§ **The problem**
Retrieve every line of the data holding the word "Artículo".

§ **Source information**
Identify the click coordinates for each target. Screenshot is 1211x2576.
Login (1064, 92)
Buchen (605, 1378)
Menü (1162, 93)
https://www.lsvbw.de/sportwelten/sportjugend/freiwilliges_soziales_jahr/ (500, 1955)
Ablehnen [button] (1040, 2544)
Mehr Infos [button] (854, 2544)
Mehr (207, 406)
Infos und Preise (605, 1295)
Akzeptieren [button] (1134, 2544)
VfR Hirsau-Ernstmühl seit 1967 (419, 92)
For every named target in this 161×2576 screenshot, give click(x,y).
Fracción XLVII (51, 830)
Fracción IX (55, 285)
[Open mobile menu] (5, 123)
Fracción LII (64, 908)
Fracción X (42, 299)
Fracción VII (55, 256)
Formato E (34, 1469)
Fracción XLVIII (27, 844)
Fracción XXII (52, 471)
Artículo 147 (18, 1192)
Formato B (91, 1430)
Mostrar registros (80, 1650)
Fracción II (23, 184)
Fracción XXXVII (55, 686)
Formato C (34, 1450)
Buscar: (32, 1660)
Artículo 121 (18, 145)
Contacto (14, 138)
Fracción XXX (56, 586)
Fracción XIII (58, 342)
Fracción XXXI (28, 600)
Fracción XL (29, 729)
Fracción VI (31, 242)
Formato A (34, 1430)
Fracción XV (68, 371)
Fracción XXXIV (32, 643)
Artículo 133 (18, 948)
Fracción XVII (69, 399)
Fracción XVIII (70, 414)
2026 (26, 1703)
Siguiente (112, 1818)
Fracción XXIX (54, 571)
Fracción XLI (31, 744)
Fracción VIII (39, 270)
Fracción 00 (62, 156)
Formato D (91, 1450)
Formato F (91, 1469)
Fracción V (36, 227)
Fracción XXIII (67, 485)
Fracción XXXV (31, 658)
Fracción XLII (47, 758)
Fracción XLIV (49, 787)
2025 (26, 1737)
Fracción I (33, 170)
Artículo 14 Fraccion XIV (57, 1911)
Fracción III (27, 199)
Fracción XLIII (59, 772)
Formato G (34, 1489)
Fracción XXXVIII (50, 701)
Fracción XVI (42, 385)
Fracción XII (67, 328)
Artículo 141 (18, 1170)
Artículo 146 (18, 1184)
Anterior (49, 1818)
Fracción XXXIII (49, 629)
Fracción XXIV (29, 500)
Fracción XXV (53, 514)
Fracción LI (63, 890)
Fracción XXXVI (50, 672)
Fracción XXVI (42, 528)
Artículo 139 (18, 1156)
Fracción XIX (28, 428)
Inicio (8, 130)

§ **Problem solution**
Artículo 147 (18, 1192)
Artículo 121 (18, 145)
Artículo 133 (18, 948)
Artículo 14 Fraccion XIV (57, 1911)
Artículo 141 (18, 1170)
Artículo 146 (18, 1184)
Artículo 139 (18, 1156)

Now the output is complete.